Here is my updated grub file.

# If you change this file, run 'update-grub' afterwards to update
# /boot/grub/grub.cfg.
# For full documentation of the options in this file, see:
#   info -f grub -n 'Simple configuration'

GRUB_DEFAULT=0
GRUB_TIMEOUT_STYLE=menu
GRUB_TIMEOUT=10
GRUB_DISTRIBUTOR=`lsb_release -i -s 2> /dev/null || echo Debian`
GRUB_CMDLINE_LINUX_DEFAULT="memtest=4"
GRUB_CMDLINE_LINUX=""

# Uncomment to enable BadRAM filtering, modify to suit your needs
# This works with Linux (no patch required) and with any kernel that obtains
# the memory map information from GRUB (GNU Mach, kernel of FreeBSD ...)
#GRUB_BADRAM="0x01234567,0xfefefefe,0x89abcdef,0xefefefef"

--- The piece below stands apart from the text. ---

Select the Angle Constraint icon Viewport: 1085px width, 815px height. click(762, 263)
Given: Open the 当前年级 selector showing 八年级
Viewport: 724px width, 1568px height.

# Uncomment to disable graphical terminal (grub-pc only)
#GRUB_TERMINAL=console

# The resolution used on graphical terminal
# note that you can use only modes which your graphic card supports via VBE
# you can see them in real GRUB with the command `vbeinfo'
#GRUB_GFXMODE=640x480

# Uncomment if you don't want GRUB to pass "root=UUID=xxx" parameter to Linux
#GRUB_DISABLE_LINUX_UUID=true

# Uncomment to disable generation of recovery mode menu entries
#GRUB_DISABLE_RECOVERY="true"

# Uncomment to get a beep at grub start
#GRUB_INIT_TUNE="480 440 1"

Notice BadRAM is mentioned as well if you happen to have the bad regions identified via another tool such as MemTest86. I did not pursue this option since running memory test on boot is more dynamic and easier.

Leveraging memtest, Linux determined 40% of the faulty RAM sticks is still usable! I also reran my sha256sum test a good number of times to verify stability.